There are several explanations possible for the results of our study, irrespective of the TTO procedure used. First, the low correlation with the SF-6D, another preference-based instrument, can be partly explained by the difference in perspective used to obtain utilities. SF-6D utilities are derived from the general public, so these scores represent a societal perspective. TTO scores were directly calculated from the patients’ preferences, representing a patient perspective. Secondly, except for the SF-36 and SF-6D, the comparators used in this study only measure one aspect (e.g. functional status) of the construct quality of life. Furthermore, except for the SF-6D, the comparators are descriptive which implies that valuations of health states are not assessed. With these measures patients are asked about their levels of impaired health or pain, whereas personal preferences toward their health state remain unrevealed. It is possible that people with the same health state report different utilities if they have different ‘aspirations’ [
18]. Nease et al. illustrate this by the example that inability to walk ‘more than a city block’ does not have to be a limitation if someone does not desire to be active [
18]. Therefore, it would be worthwhile to examine in future studies whether it is better to validate the TTO against individualized measures of personal preferences, such as the SEIQOL [
19,
20] or MACTAR [
21]. Thirdly, it has been found that preferences are prone to biases inherently to the nature of the TTO, such as loss aversion.
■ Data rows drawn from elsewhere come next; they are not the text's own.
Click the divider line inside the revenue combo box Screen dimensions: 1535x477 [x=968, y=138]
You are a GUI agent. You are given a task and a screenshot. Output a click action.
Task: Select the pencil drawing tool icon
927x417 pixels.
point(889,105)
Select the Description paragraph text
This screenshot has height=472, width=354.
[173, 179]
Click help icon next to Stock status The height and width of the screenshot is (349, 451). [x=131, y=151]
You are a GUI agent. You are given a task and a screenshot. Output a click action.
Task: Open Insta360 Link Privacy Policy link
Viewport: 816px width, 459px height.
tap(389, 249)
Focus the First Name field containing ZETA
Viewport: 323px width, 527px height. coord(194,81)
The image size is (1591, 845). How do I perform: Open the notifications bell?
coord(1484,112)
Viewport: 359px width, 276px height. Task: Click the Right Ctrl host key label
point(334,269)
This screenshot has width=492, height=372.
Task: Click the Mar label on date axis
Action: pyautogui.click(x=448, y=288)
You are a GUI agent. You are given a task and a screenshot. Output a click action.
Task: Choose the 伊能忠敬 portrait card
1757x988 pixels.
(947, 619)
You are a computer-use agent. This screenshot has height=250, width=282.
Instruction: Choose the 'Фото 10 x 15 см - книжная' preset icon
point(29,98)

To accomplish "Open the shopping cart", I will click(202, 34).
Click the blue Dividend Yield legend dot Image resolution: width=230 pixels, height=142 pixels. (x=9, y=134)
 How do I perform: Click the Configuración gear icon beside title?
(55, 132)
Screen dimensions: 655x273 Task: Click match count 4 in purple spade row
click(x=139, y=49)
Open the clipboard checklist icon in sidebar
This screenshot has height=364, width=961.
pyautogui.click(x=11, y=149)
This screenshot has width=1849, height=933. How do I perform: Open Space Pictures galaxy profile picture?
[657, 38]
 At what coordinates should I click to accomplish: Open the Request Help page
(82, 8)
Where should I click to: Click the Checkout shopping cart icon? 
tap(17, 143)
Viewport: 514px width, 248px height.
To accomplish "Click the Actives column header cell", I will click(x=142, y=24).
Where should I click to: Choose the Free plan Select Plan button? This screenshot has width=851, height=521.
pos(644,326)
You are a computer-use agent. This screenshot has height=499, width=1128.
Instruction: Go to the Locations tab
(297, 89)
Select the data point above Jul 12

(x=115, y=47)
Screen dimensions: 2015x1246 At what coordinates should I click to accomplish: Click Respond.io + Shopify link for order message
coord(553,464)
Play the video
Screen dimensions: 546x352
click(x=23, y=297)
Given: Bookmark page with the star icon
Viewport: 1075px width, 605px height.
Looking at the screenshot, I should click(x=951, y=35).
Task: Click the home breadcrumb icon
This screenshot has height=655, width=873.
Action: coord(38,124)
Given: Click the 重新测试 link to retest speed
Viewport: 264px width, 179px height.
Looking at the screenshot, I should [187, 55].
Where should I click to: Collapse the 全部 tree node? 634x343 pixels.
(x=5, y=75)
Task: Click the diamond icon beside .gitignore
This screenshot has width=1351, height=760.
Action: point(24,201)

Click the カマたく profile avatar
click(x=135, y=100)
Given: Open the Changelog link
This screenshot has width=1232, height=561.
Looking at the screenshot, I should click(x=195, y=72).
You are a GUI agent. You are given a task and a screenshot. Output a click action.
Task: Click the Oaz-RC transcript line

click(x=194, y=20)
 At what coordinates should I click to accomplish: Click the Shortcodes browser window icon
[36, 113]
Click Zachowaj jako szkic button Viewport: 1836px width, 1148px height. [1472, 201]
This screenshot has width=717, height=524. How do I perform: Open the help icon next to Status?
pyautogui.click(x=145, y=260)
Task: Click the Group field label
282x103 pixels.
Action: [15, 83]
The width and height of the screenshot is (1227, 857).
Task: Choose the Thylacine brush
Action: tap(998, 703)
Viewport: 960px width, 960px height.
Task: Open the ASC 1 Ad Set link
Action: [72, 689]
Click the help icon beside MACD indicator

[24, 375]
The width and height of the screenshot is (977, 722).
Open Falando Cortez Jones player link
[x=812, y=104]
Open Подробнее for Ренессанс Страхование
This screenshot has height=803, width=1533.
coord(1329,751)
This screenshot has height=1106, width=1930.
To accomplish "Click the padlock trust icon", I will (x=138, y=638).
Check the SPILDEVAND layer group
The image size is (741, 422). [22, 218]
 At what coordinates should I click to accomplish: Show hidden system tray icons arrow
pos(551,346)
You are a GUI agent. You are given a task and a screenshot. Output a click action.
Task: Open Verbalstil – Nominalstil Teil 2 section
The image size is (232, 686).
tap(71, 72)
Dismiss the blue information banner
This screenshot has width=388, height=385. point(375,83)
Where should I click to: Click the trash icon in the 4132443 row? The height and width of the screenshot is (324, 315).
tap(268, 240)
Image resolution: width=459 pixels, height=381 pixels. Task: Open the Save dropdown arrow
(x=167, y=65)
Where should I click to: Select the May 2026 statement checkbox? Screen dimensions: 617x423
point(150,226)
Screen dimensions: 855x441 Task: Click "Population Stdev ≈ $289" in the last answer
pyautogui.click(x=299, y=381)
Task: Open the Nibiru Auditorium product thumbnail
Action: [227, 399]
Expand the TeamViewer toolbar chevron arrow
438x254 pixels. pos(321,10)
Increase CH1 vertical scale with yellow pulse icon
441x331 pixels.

Loss aversion can be observed when a choice has to be made between ‘remaining the status quo’ (remaining in the current health state) and ‘accepting an alternative to it’ (trading off life years for perfect health). In that case people will evaluate the advantages and disadvantages of the alternative in terms of losses and gains [
22]. The TTO asks people about their willingness to trade off life years (a loss) for optimal health (a gain) [
23]. Because ‘losses loom larger than gains’ [
22], people become reluctant to give up life years. This will result in higher utilities, as supported by findings of Van Osch et al. [
24]. Furthermore, TTO utilities might be influenced by other factors that are unrelated to current health [
15], such as family-related aspects, for example having children [
2] or seeing grandchildren grow up [
17]. Finally, the nature of the disease can influence utilities. Asking patients to trade off life years may feel unrealistic, because patients with RA do not perceive their disease as life-threatening [
6]. Therefore, people may be less willing or not willing at all to trade off life years. Our results are indicative of this: irrespective of health, a relatively large number of participants were not willing to trade any life year for perfect health. For chronic illnesses such as RA there may be more realistic health-related anchors, for example ‘becoming dependent on others’ and ‘having increased physical limitations’, which were reported by RA patients to worry them [
25,
26]. It could be examined whether the validity of the TTO improves when changing the trade-off about dying earlier in other more realistic (health-related) trade-offs. The use of a ‘chained’ TTO procedure could also improve the validity of the TTO. In a chained procedure, the health state of interest is not directly compared with death but indirectly with the aid of an intermediate anchor health state [
27-
29]. A limitation is that a chained procedure is more complex, because it adds an additional step to the valuation process, possibly leading to extra noise [
28]. Limited research has been performed on the chained TTO and has been mainly applied in temporary health states [
28-
30]. For chronic health states it has been shown that chained TTOs are systematically biased upwards (when the worst endpoint was varied) or downwards (when the best endpoint was varied), but that it is possible to correct for these biases [
31]. However, the respondents were not patients, but healthy people and women at high risk for breast cancer. Research in chronically ill patients examining the validity of the chained TTO for chronic states is lacking.